A weekly roundup of what else is screening around town.
North by Northwest
(1959) (Shown on film): After Vertigo, Alfred Hitchcock apologized to a freaked-out world with the most purely entertaining movie he could make. New York ad director Cary Grant finds himself mistaken for a secret agent and pursued by both the cops and baddie James Mason, in between putting the fully clothed moves on Eva Marie Saint. It ain't just the crop-duster scene, folks. A Thurs., June 12, 7:30pm.

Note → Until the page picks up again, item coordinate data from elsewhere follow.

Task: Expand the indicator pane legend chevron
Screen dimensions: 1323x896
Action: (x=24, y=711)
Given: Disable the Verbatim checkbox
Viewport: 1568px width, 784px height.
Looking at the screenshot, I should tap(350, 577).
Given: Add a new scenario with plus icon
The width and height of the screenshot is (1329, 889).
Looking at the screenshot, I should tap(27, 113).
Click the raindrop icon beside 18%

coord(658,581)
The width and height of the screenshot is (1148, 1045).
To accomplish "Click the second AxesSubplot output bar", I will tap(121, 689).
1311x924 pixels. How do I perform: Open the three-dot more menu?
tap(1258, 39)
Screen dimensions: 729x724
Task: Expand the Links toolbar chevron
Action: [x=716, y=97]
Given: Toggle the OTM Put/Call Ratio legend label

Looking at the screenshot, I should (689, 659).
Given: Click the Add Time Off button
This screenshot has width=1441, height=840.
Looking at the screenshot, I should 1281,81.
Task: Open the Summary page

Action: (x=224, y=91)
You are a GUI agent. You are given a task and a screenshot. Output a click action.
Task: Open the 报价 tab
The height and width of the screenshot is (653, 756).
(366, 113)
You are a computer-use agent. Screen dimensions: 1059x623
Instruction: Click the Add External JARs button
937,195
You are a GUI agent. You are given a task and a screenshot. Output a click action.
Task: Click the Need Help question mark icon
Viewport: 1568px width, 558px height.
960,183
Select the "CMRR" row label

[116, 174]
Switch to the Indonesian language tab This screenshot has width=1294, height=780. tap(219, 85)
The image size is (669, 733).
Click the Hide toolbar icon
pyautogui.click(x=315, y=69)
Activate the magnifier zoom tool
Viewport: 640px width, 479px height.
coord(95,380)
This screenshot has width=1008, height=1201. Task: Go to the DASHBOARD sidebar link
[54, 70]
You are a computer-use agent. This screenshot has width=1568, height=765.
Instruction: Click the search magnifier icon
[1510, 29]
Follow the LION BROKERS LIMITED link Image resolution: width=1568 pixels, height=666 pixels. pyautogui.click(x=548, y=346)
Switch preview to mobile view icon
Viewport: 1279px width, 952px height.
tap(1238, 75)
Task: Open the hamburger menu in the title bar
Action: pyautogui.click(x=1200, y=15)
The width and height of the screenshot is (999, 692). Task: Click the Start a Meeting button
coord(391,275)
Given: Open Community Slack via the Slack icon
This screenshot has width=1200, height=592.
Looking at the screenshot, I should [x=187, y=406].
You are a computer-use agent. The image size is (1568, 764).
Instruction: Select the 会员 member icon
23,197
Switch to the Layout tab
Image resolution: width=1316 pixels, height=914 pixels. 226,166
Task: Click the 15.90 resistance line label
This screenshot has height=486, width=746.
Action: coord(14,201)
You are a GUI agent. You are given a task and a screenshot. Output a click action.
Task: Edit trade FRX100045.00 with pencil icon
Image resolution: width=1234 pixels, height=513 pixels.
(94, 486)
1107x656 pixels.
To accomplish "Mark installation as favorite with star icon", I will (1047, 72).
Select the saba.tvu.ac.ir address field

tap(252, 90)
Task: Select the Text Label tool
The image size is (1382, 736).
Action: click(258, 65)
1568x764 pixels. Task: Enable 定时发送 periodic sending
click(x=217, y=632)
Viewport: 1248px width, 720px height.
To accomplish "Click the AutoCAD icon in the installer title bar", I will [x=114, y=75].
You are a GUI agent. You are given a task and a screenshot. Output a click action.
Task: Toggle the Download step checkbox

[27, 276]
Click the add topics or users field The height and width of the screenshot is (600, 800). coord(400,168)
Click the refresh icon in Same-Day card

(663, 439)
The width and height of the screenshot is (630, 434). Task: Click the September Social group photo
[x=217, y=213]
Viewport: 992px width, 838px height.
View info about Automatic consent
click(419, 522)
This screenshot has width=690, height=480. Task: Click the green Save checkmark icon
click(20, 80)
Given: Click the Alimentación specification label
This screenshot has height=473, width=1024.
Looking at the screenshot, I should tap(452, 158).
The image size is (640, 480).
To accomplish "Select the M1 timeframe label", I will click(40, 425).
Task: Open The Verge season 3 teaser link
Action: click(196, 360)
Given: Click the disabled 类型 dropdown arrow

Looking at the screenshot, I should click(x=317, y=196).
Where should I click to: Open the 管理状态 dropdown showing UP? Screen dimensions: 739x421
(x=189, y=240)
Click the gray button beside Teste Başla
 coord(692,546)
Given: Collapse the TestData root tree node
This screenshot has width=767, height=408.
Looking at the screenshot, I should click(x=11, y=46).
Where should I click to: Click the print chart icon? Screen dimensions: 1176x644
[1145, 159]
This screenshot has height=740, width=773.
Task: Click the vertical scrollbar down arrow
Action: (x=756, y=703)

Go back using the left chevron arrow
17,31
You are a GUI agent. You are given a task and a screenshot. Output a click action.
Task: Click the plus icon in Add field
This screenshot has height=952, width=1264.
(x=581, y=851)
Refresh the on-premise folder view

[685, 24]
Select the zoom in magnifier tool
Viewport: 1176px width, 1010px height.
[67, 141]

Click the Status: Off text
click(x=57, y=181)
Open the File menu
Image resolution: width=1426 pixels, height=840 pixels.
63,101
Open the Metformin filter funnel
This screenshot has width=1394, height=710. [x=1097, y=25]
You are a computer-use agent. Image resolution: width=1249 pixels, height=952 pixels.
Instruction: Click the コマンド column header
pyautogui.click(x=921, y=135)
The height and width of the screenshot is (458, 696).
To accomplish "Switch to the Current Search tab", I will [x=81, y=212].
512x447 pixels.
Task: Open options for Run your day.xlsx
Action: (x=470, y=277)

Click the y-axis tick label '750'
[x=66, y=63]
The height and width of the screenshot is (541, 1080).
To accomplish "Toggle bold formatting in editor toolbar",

Wittgenstein/The Thief/ Desperate Remedies
(1993/1952/1993) (Shown on video): A triple feature of utter stylization, the latest AVV starts things off right with the penultimate film from late filmmaker and gay rights activist Derek Jarman. Ostensibly a biopic on the Austrian philosopher (played by Karl Johnson), Wittgenstein presents his life and work on a darkened stage populated only by actors (including Tilda Swinton and Batman's Michael Gough as a blustery Bertrand Russell) and the occasional set or prop. Despite the minimalism (and bits like a dwarf dressed as a green alien), the film doesn't stray too far from biopic conventions, though it also doesn't betray its subject's work, presenting his evolving theories on logic and language with respectable complexity. The Thief goes even further into the brink. A low-budget noir, it has the rare distinction of being a synch sound film made with not one instance of spoken dialogue. (That is, not a silent per se.) Russell Rouse's slice of Cold War propaganda follows Ray Milland's nuclear physicist as he sells secrets to the Commies. The Thief isn't much more than that one trick, but it's quickly clear that its gimmick is meant to reflect Milland's guilt and isolation, with a ringing, unanswered phone being one of the film's favorite devices. Jumping forward to 1993, Desperate Remedies, from New Zealand, has no stylish limitations, or any limitations at all. A Middlemarch-esque melodrama with a lesbian twist, it's arguably the purplest filmmaking I've ever seen. Imagine a collaboration between Ken Russell, Baz Luhrmann and Guy Maddin, and you may have an inkling of the overcooked, lip-smacking, camera-constantly-moving, what-the-holy-hell fireworks on display in this inexplicably forgotten Kiwi import that has to be seen to be believed--if, apart from this screening, you actually have the opportunity to see it. All: B Thurs., June 12, 8pm.
Cyrano de Bergerac
(1950) (Shown on film): Jose Ferrer infamously stole Marlon Brando's A Streetcar Named Desire Oscar as the rubber-nosed would-be lothario in Michael Gordon's adaptation, delivering a performance Dave Kehr described as "easily the worst performance to ever win an Academy Award." (Not reviewed.) Mon., June 16, 1pm.
Treasure of the Sierra Madre
(1948) (Shown on film): With John Huston's appropriately seedy tale of obsession, Humphrey Bogart did something truly brave for a star of his caliber: He played wildly unlikable as the most gold-fever-infected of a trio of prospectors in central Mexico. His turn in In a Lonely Place goes to even darker places, but why rank two freak occurrences? A Wed., June 18, 7:30pm.
The Dirty Dozen
(1967) (Shown on film): Lee Marvin, freshly graduated to lead status thanks to his Cat Ballou Oscar, brought a laid-back wit to Robert Aldrich's silly, laddish WWII saga, whose ballsy (and highly controversial) gimmick is to make the good guys a troupe of criminals. Never mind that they've been rounded up for a suicide mission, or that one of them is giggling sex fiend Telly Savalas. With John Cassavetes (saving up for Faces) and several other alpha male types. B+ Sun., June 15, 2pm.